How’s the relationship between suppliers and retailers?
We’ve seen a big shift in the space that suppliers occupy. There’s now much more visibility of supply chains, so that ethical trade has become less of a process ‘done to’ suppliers, and more something ‘done with’ them in partnership. With suppliers becoming more identifiable, they’re gaining more of a voice and they’re increasingly using it. Where suppliers once hid issues, those with longer term relations with their customers feel increasingly able to open up. They now challenge their customers on the part their practices can play in preventing improvement to working conditions and are much more likely to be proactive and ask for support in making changes.
Sure, the balance of power still remains in the hands of merchants – of course they’re under pressure if sales don’t perform – but they know that squeezing too hard on suppliers won’t make their order book sustainable either. The more progressive retailers want partnerships that work well for both sides and enable innovation. There’s still a long way to go, but we’re certainly seeing more examples where suppliers and customers are working effectively in partnership and it’s a welcome change.

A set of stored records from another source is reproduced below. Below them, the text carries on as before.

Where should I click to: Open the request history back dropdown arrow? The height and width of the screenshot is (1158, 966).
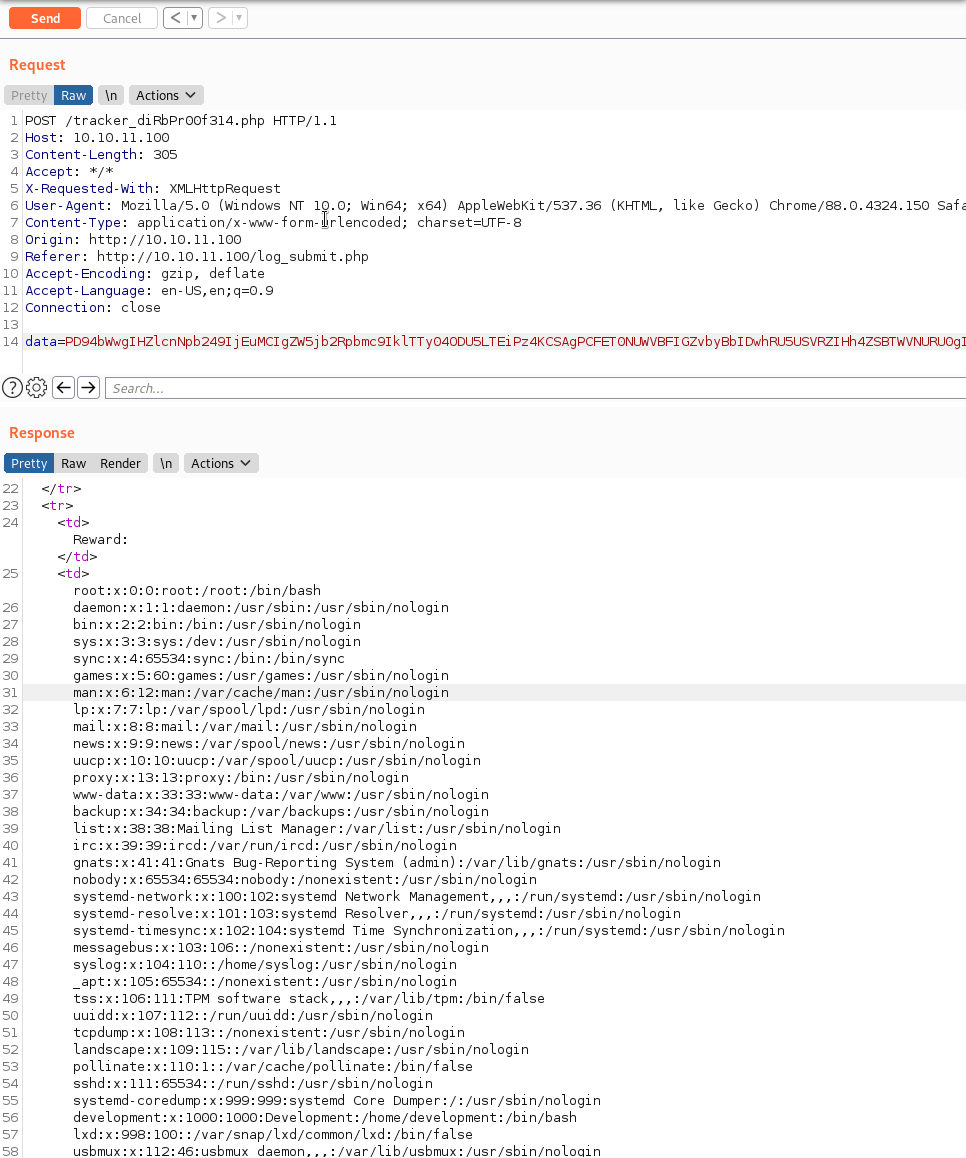194,18
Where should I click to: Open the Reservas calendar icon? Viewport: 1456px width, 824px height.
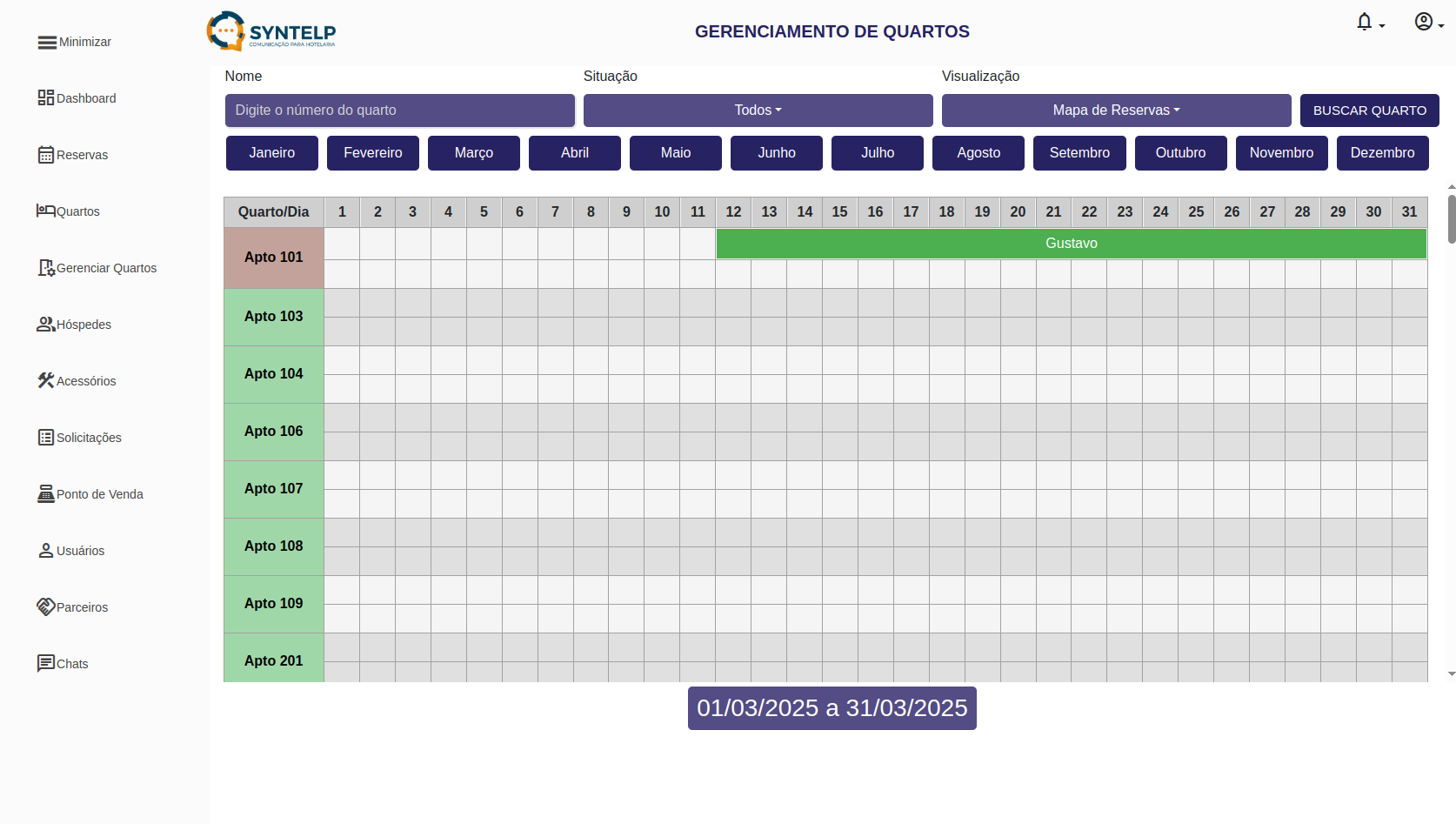[x=46, y=155]
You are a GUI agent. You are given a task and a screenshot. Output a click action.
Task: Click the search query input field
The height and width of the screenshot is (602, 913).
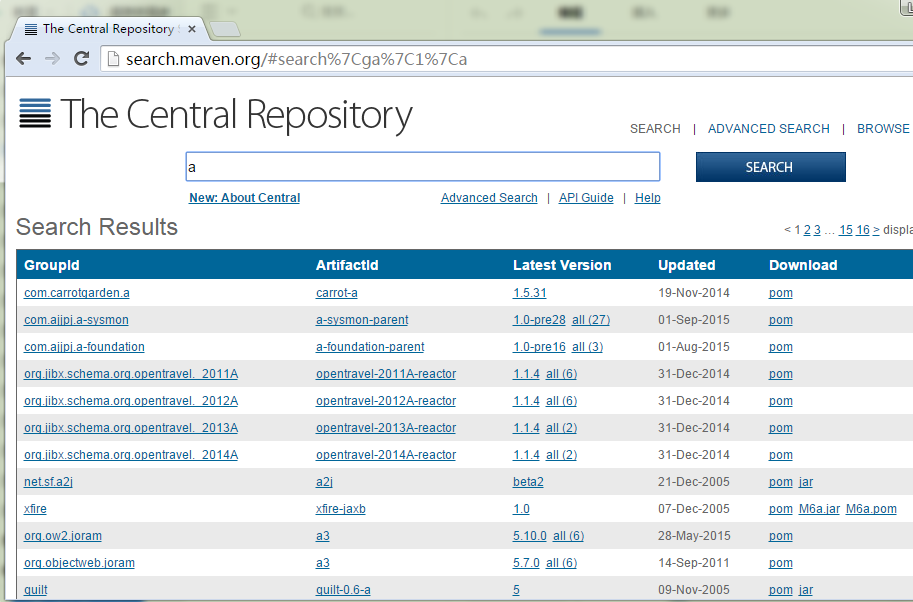point(422,167)
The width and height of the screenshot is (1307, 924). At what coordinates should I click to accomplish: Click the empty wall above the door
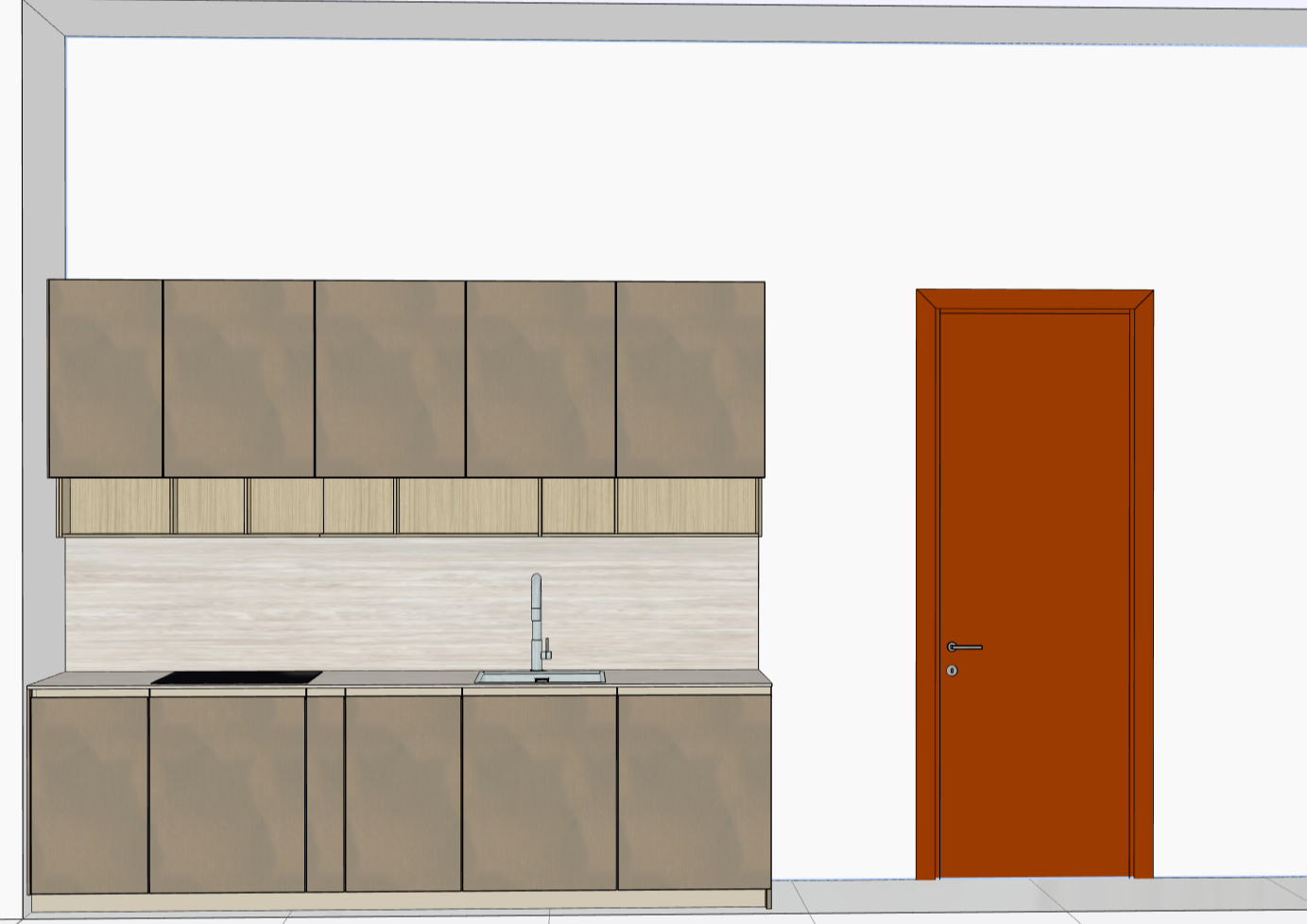1035,170
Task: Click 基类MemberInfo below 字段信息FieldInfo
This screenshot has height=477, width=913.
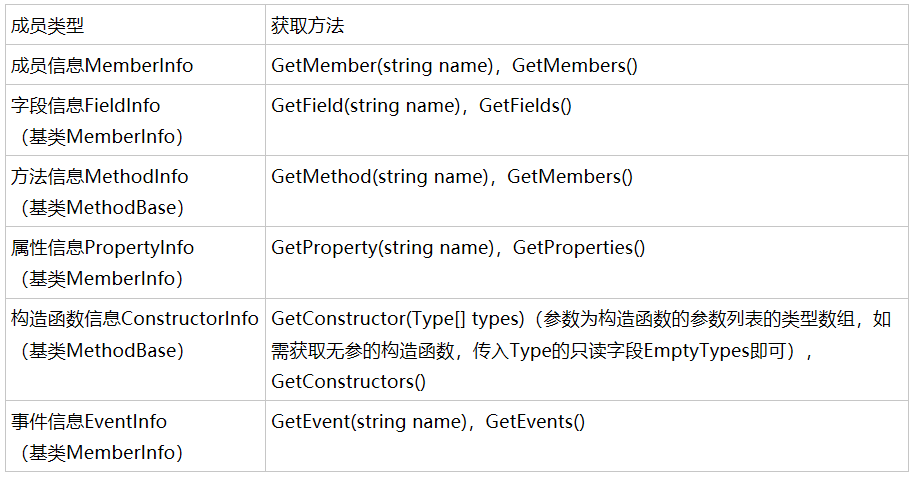Action: (101, 136)
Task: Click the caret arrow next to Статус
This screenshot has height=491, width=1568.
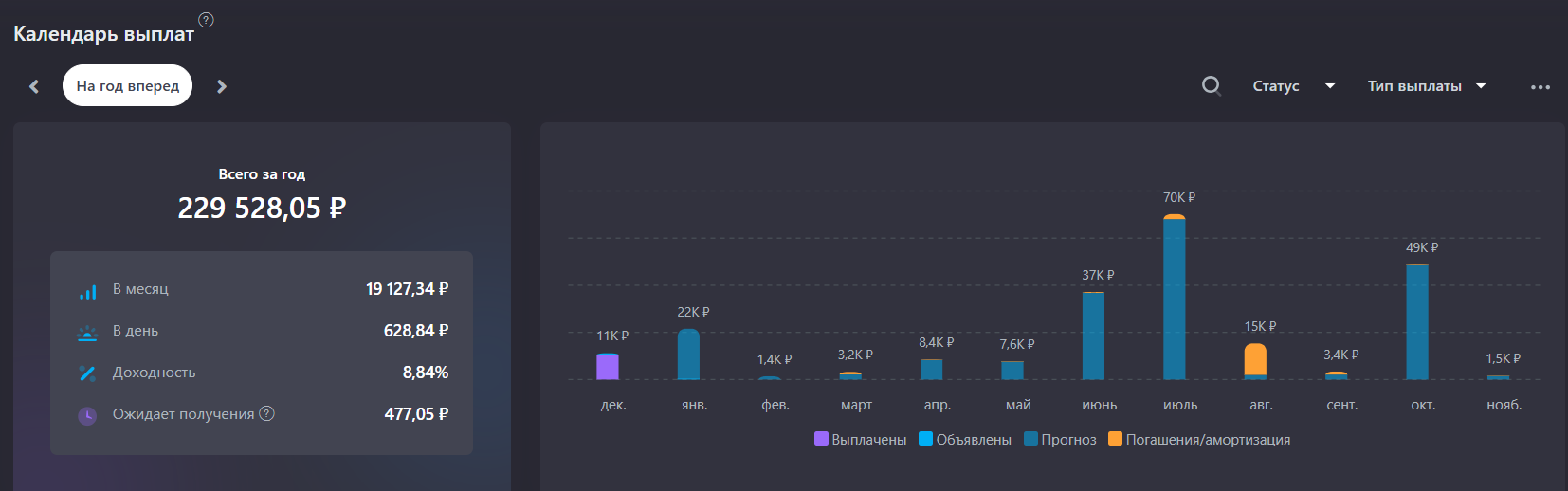Action: click(x=1330, y=86)
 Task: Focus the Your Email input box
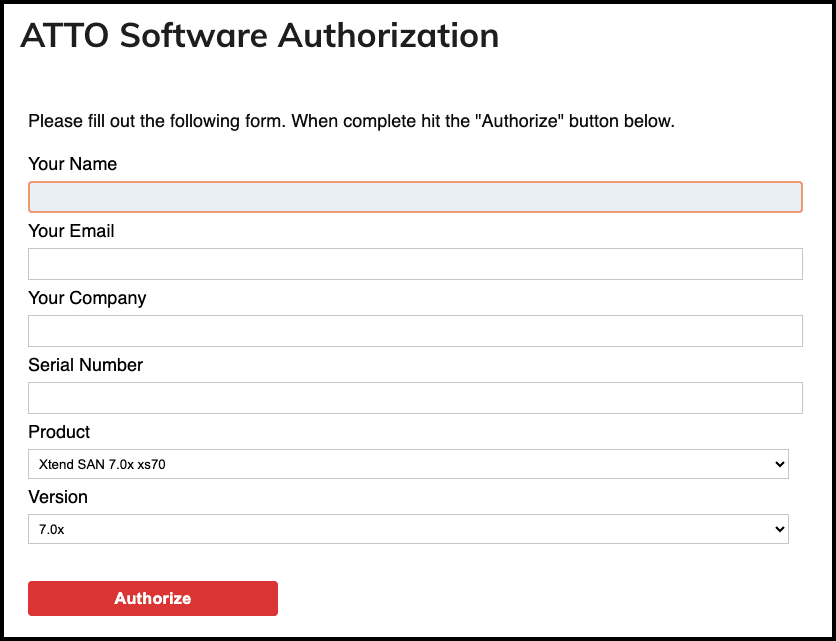point(415,264)
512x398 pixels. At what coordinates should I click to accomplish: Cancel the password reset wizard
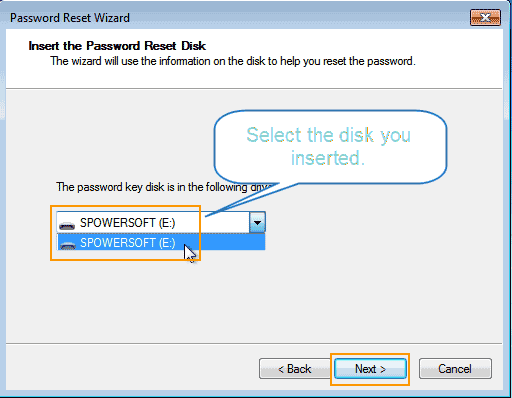point(455,369)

And how is the buyer role evolving?
Technology, public interest and the media have all made us more connected to sourcing operations – to the people producing the goods in our supply chains. And where once that human connection was shunted aside, now it’s embraced more readily by companies as a force for positive change. At the same time, brands have stopped demanding ethical sourcing from buyers, while only rewarding them on price secured. Instead, ethical performance now has a firm place on buyers’ balanced scorecards, alongside service level, quality, speed to market and other indicators. And companies are now looking at the whole value chain to see where efficiencies could lie, rather than remaining overly-focused on the supplier.
All this adds up to buyers playing a more positive role within ethical trade than they once enjoyed. What we see from those that come on our buyers’ workshop is that they are very receptive to gaining more knowledge and insight about the realities of the supply chains they operate within. It’s both a chance for them to discuss the barriers they face and also to nudge ethical trade along in their business. It’s always a great satisfaction to see buyers recognise that what they do day-to-day can have real influence on the purchasing practices within their company and ultimately effect workers’ lives in sourcing countries.
Attend the next workshop: 'Buying ethically: a workshop for buyers’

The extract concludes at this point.